### EXERCISE BRIEF
Where the line with "1266x437 pixels." appears below, start writing out lines exactly, and finish with the line with "Task: Tap 1,421", which is included; write out nothing else.

------------------------------------

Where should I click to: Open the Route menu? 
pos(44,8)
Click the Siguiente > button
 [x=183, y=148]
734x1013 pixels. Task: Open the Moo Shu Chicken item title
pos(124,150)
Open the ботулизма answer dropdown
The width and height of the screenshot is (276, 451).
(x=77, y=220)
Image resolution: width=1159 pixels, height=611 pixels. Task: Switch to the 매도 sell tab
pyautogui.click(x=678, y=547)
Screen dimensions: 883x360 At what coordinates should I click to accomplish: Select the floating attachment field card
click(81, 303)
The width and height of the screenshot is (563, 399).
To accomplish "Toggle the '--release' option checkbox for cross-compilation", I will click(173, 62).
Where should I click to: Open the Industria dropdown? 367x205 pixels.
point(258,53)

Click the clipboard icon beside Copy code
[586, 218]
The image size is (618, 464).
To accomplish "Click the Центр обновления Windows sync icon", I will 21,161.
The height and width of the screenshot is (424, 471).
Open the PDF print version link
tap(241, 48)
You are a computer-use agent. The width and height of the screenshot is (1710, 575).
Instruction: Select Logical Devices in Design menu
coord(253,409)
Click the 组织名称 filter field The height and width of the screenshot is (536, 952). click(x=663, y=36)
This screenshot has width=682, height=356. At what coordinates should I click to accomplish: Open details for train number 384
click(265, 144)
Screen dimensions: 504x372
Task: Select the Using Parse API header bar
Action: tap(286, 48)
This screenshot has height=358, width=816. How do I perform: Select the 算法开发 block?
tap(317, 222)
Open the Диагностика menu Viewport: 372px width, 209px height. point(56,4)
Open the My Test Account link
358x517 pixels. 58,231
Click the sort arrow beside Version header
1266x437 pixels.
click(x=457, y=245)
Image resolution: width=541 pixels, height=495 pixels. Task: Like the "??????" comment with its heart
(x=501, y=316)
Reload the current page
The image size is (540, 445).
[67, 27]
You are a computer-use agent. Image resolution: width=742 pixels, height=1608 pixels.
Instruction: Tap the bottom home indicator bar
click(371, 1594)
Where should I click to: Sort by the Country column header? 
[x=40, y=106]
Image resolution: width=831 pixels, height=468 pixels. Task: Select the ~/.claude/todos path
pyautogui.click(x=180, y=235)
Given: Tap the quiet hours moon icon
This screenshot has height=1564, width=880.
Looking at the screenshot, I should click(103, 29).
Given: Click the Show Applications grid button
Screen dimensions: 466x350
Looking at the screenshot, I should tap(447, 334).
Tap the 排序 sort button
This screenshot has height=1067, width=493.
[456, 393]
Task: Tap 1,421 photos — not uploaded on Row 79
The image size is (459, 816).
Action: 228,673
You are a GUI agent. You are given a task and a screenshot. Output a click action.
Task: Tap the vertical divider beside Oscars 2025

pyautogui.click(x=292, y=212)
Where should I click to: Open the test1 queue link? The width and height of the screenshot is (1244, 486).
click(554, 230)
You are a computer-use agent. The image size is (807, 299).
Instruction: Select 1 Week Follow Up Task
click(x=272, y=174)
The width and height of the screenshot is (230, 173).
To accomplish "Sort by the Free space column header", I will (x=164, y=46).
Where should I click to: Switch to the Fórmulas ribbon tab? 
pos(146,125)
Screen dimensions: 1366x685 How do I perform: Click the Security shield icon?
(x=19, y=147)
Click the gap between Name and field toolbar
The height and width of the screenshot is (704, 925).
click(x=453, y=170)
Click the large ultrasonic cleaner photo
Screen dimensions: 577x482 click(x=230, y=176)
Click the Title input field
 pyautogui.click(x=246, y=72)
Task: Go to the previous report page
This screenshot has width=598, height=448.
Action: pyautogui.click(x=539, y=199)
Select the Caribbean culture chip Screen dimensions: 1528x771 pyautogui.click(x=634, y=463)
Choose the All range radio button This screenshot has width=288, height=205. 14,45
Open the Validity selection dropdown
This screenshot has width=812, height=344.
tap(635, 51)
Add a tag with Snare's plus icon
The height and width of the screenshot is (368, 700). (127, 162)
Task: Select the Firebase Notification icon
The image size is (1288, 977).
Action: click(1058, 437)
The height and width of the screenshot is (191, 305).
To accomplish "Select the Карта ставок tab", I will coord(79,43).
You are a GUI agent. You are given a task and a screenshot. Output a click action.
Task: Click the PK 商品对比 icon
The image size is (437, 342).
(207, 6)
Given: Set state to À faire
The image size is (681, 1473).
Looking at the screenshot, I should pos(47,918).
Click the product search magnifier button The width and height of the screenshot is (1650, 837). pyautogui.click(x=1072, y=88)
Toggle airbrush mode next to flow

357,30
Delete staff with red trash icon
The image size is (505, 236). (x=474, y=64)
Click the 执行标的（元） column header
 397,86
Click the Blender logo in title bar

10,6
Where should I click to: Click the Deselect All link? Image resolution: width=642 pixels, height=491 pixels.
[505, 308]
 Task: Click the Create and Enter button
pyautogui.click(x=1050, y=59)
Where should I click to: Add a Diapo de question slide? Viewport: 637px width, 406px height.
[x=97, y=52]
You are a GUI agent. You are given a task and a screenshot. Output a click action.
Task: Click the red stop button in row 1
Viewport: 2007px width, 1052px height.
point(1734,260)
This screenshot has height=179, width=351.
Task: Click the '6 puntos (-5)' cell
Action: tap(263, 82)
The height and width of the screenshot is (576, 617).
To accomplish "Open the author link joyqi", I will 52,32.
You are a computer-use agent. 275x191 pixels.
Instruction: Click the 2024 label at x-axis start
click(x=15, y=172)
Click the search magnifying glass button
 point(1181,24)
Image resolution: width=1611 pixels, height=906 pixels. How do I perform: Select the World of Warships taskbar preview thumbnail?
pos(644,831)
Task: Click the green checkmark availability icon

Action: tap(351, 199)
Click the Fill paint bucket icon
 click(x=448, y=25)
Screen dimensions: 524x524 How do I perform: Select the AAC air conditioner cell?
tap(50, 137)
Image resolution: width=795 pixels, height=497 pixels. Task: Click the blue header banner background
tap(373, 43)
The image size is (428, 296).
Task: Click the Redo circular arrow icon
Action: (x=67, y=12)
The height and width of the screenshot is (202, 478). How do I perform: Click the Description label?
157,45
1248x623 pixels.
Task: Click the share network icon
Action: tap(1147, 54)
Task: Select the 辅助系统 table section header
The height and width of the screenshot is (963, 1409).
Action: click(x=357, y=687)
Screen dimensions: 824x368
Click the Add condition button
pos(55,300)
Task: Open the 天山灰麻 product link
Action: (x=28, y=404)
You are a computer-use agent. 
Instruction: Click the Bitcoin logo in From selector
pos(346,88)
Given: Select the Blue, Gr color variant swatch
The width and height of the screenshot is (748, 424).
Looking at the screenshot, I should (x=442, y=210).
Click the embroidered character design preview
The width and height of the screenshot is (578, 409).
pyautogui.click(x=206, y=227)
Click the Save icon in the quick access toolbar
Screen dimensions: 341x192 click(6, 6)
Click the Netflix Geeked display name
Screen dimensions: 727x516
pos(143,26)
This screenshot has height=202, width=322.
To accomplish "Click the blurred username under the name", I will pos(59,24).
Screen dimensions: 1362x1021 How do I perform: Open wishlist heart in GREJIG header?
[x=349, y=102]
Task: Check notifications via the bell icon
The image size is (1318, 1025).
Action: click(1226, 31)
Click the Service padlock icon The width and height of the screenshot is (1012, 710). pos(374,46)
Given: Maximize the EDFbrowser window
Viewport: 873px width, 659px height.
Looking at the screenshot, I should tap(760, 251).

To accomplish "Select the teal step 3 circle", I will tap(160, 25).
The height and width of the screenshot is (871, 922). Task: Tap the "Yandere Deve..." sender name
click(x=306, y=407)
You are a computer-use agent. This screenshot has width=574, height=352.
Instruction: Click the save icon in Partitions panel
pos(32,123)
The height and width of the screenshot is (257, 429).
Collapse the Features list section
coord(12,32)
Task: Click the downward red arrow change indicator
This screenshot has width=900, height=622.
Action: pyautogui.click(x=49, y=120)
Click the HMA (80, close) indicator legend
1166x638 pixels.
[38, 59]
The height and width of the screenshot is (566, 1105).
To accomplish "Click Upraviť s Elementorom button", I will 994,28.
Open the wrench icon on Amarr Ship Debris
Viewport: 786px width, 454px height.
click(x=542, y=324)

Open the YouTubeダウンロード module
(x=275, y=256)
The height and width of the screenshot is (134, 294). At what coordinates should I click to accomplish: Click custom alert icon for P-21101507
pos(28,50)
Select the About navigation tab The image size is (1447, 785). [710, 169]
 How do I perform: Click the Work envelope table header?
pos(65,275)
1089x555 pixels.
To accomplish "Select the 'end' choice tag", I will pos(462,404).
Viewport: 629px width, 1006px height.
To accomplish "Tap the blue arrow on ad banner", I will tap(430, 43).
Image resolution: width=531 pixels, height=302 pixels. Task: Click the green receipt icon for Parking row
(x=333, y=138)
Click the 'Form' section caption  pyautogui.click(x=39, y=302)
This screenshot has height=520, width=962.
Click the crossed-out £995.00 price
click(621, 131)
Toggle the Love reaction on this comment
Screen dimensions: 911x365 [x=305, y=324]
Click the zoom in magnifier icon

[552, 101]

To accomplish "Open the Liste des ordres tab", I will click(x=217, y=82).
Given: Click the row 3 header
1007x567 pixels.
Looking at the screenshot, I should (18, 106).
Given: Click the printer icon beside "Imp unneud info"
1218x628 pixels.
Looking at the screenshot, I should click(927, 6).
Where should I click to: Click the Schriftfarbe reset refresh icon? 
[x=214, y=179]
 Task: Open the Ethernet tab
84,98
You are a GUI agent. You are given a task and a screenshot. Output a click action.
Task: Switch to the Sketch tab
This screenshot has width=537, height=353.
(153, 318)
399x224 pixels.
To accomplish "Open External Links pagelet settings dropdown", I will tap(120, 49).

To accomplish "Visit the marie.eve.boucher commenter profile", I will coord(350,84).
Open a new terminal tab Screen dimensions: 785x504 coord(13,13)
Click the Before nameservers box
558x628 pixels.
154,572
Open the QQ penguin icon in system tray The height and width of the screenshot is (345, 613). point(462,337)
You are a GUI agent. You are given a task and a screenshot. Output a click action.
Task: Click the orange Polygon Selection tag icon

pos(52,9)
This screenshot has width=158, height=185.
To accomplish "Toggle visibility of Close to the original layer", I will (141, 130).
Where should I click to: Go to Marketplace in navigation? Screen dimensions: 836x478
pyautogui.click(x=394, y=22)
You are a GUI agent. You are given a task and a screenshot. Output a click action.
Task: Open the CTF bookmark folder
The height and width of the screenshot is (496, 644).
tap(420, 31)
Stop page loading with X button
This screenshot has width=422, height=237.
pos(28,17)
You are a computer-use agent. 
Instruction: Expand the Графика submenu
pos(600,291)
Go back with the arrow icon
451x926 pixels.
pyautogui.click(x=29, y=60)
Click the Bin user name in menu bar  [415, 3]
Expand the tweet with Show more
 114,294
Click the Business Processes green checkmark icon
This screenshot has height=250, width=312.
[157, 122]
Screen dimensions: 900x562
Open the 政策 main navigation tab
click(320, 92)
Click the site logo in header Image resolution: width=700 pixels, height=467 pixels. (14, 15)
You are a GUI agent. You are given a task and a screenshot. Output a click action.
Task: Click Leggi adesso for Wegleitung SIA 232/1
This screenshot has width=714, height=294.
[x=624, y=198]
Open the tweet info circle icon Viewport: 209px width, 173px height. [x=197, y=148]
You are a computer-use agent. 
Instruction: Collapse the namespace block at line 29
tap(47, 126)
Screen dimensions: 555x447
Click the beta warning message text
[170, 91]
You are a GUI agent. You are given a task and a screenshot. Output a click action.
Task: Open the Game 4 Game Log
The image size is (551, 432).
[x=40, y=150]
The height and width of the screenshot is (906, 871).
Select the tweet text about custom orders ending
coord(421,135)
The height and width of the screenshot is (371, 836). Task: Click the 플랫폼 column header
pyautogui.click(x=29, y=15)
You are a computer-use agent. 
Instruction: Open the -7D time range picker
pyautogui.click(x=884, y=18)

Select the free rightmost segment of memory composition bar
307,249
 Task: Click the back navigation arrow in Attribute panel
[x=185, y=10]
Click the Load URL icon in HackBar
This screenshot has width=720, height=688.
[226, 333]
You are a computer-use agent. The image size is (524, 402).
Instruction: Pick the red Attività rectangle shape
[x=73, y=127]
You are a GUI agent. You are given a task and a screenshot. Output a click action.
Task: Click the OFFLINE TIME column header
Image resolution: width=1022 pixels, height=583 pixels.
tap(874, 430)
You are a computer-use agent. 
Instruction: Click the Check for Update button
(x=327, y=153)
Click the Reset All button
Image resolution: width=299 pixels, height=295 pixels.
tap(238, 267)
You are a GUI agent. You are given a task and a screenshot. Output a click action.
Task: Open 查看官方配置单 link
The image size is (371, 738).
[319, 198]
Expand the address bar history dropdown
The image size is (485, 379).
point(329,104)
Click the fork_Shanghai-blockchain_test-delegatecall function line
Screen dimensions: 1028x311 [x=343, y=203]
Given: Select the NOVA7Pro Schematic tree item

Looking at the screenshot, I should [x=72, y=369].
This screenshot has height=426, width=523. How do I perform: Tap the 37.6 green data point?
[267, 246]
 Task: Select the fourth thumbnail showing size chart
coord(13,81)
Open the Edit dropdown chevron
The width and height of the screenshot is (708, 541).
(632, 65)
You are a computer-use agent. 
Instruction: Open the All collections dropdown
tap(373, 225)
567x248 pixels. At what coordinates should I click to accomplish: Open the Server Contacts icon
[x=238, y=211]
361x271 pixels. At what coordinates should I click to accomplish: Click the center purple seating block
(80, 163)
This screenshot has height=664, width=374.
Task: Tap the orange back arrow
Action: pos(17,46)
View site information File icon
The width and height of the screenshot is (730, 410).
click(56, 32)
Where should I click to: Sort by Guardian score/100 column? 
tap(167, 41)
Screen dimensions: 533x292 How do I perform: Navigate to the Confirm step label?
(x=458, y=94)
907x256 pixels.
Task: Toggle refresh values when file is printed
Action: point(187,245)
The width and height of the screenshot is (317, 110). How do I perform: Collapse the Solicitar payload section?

------------------------------------

### ANSWER AREA
1266x437 pixels.
click(x=457, y=245)
Image resolution: width=541 pixels, height=495 pixels. Task: Like the "??????" comment with its heart
(x=501, y=316)
Reload the current page
The image size is (540, 445).
[67, 27]
You are a computer-use agent. Image resolution: width=742 pixels, height=1608 pixels.
Instruction: Tap the bottom home indicator bar
click(371, 1594)
Where should I click to: Sort by the Country column header? 
[x=40, y=106]
Image resolution: width=831 pixels, height=468 pixels. Task: Select the ~/.claude/todos path
pyautogui.click(x=180, y=235)
Given: Tap the quiet hours moon icon
This screenshot has height=1564, width=880.
Looking at the screenshot, I should click(103, 29).
Given: Click the Show Applications grid button
Screen dimensions: 466x350
Looking at the screenshot, I should tap(447, 334).
Tap the 排序 sort button
This screenshot has height=1067, width=493.
[456, 393]
Task: Tap 1,421 photos — not uploaded on Row 79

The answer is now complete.